---------- Data to use

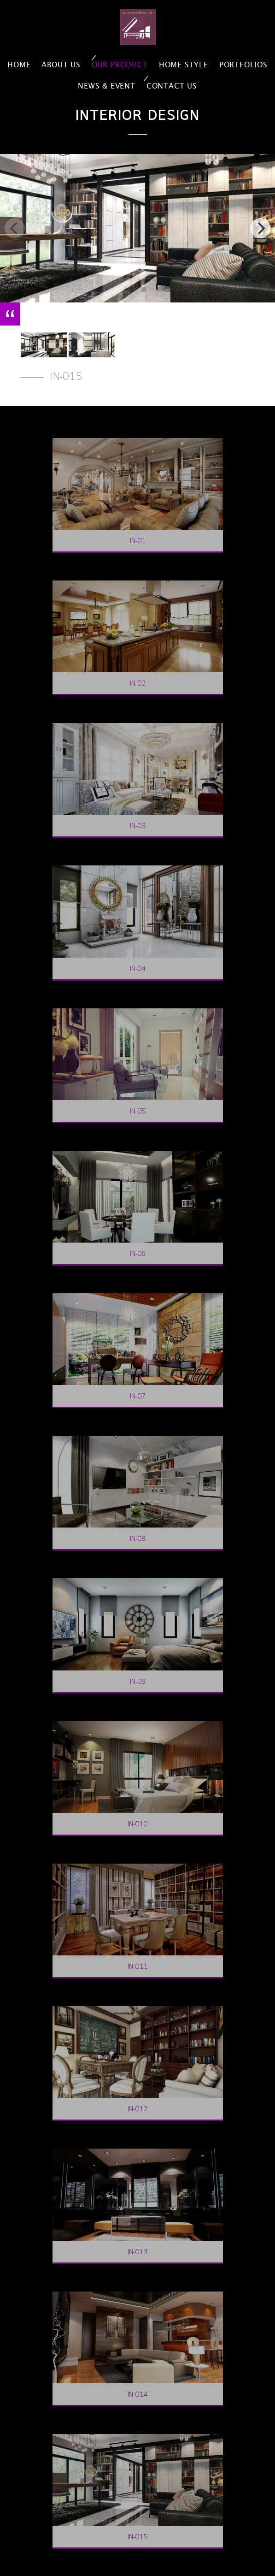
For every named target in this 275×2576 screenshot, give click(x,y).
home (18, 65)
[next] (260, 228)
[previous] (15, 228)
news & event (106, 86)
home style (183, 65)
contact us (171, 86)
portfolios (243, 65)
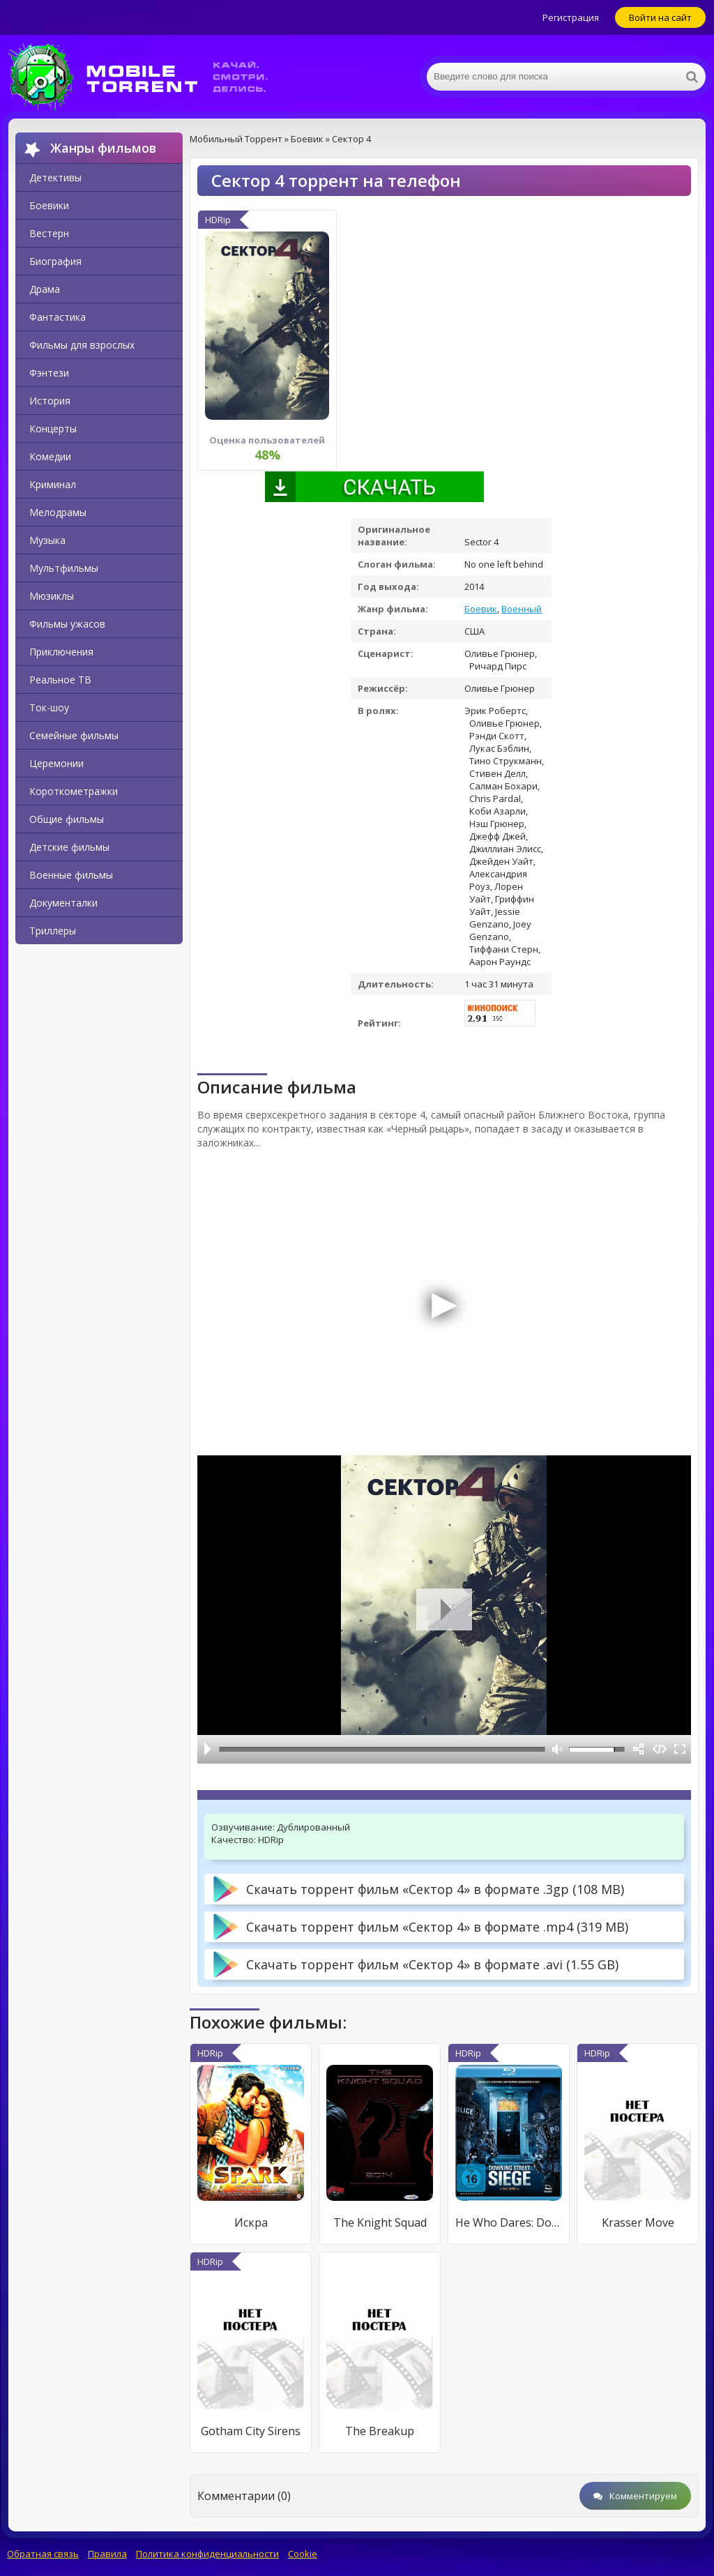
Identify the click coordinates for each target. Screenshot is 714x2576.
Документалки (63, 902)
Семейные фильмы (74, 735)
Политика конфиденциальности (207, 2553)
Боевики (49, 205)
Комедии (50, 456)
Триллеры (52, 930)
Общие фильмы (66, 819)
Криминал (52, 484)
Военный (521, 609)
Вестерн (49, 233)
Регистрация (570, 17)
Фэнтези (49, 372)
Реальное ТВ (60, 679)
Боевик (480, 609)
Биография (55, 261)
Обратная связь (43, 2553)
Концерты (53, 428)
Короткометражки (73, 791)
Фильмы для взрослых (82, 344)
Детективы (55, 177)
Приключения (61, 651)
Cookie (302, 2553)
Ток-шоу (49, 707)
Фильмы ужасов (67, 623)
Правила (107, 2553)
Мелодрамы (57, 512)
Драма (44, 289)
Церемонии (56, 763)
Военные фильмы (71, 874)
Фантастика (57, 317)
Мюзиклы (51, 596)
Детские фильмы (69, 847)
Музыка (47, 540)
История (49, 400)
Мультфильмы (63, 568)
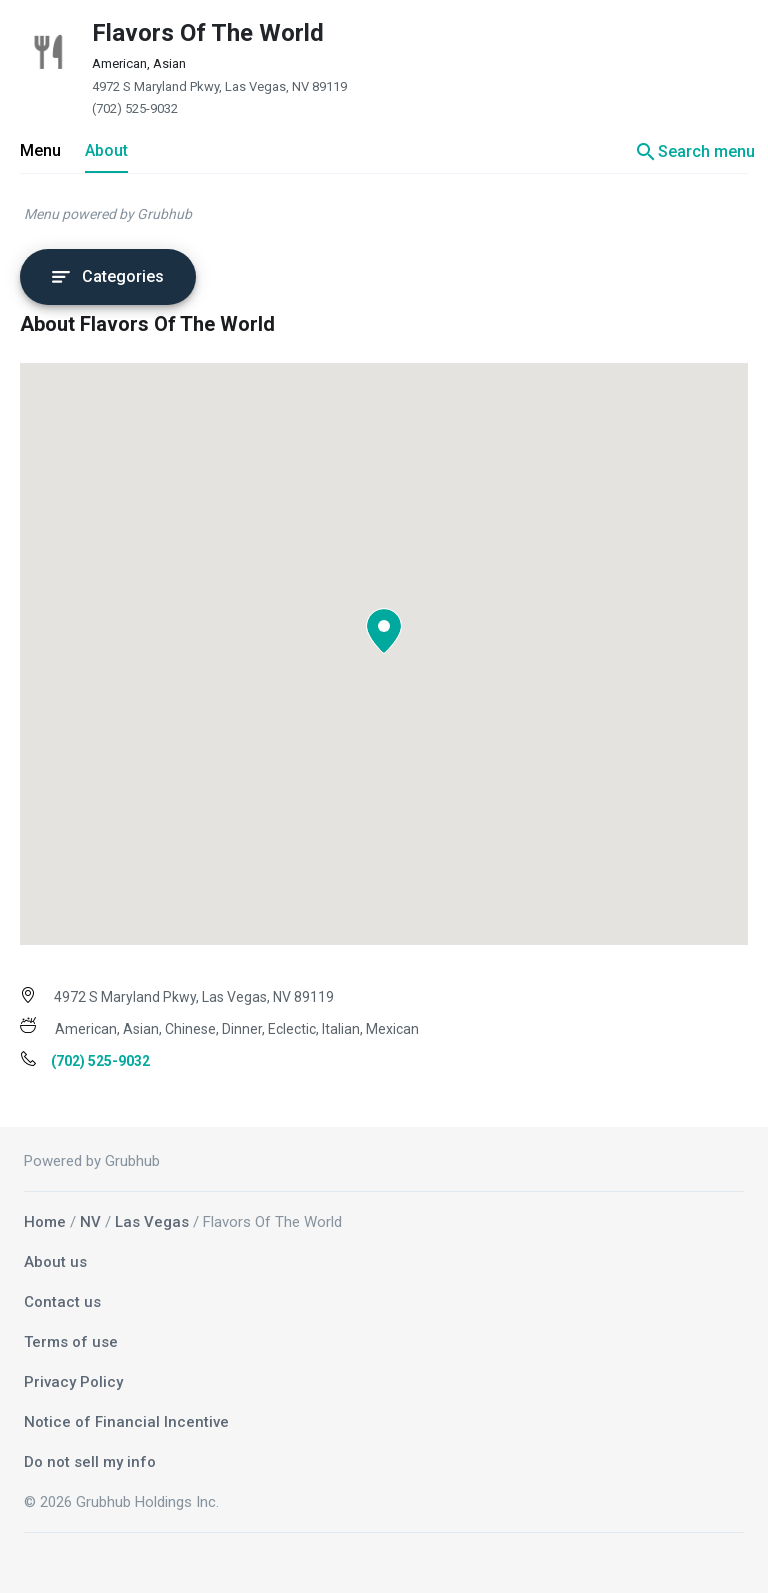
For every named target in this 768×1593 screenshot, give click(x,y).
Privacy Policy (73, 1382)
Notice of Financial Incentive (126, 1422)
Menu (40, 150)
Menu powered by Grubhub (108, 214)
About (106, 150)
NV (90, 1222)
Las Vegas (152, 1222)
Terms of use (71, 1342)
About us (55, 1262)
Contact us (62, 1302)
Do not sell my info (90, 1462)
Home (45, 1222)
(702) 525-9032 (135, 108)
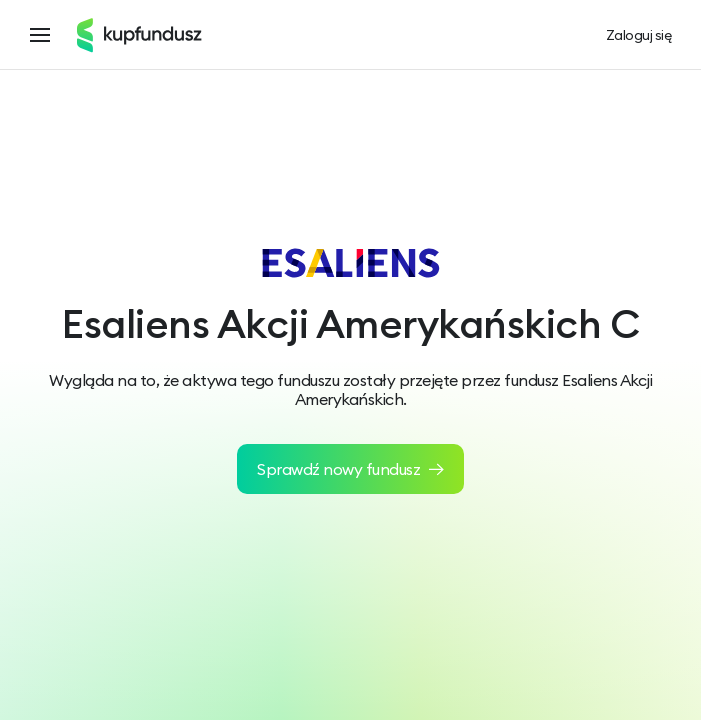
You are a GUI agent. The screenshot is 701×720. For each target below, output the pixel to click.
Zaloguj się (639, 35)
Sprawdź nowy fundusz (350, 469)
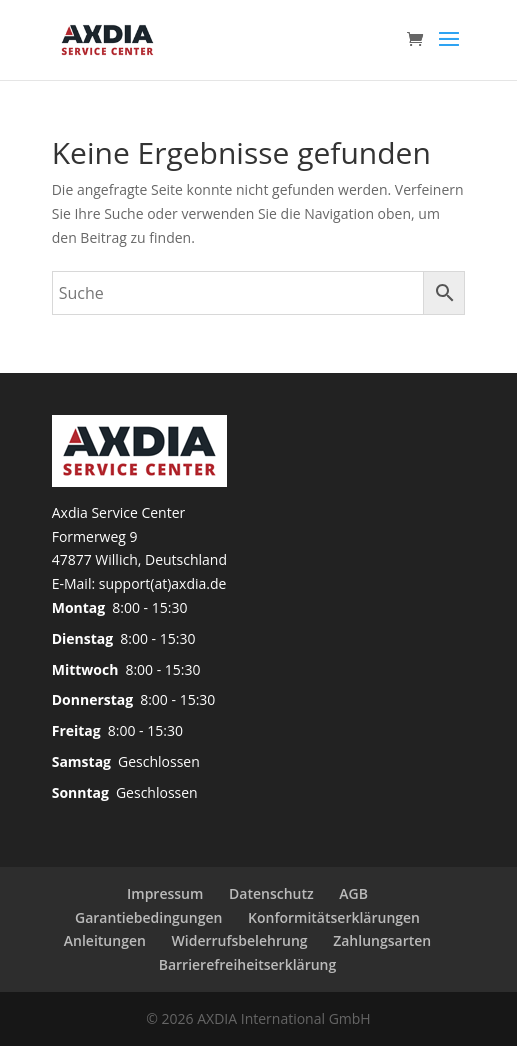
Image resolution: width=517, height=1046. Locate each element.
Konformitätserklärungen (334, 917)
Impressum (165, 893)
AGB (353, 893)
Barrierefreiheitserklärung (248, 964)
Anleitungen (105, 940)
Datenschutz (271, 893)
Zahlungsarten (382, 940)
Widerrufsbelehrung (240, 940)
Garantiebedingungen (148, 917)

--------------------

## Task to carry out
Starting at the line containing "Регистрация (570, 17)" and ending at the last of the lines, swap "screenshot" for "capture" and give only those lines back, unchanged otherwise and without the pictures.

## Exercise result
Регистрация (570, 17)
Фэнтези (49, 372)
Реальное ТВ (60, 679)
Боевик (480, 609)
Биография (55, 261)
Обратная связь (43, 2553)
Концерты (53, 428)
Короткометражки (73, 791)
Фильмы для взрослых (82, 344)
Детективы (55, 177)
Приключения (61, 651)
Cookie (302, 2553)
Ток-шоу (49, 707)
Фильмы ужасов (67, 623)
Правила (107, 2553)
Мелодрамы (57, 512)
Драма (44, 289)
Церемонии (56, 763)
Военные фильмы (71, 874)
Фантастика (57, 317)
Мюзиклы (51, 596)
Детские фильмы (69, 847)
Музыка (47, 540)
История (49, 400)
Мультфильмы (63, 568)
For every named target in this 768×1593 capture, give click(x,y).
Privacy Policy (73, 1382)
Notice of Financial Incentive (126, 1422)
Menu (40, 150)
Menu powered by Grubhub (108, 214)
About (106, 150)
NV (90, 1222)
Las Vegas (152, 1222)
Terms of use (71, 1342)
About us (55, 1262)
Contact us (62, 1302)
Do not sell my info (90, 1462)
Home (45, 1222)
(702) 525-9032 (135, 108)
You are a GUI agent. The capture is 701×720. For each target below, output the pixel to click.
Zaloguj się (639, 35)
Sprawdź nowy fundusz (350, 469)
Image resolution: width=517, height=1046. Locate each element.
Konformitätserklärungen (334, 917)
Impressum (165, 893)
AGB (353, 893)
Barrierefreiheitserklärung (248, 964)
Anleitungen (105, 940)
Datenschutz (271, 893)
Zahlungsarten (382, 940)
Widerrufsbelehrung (240, 940)
Garantiebedingungen (148, 917)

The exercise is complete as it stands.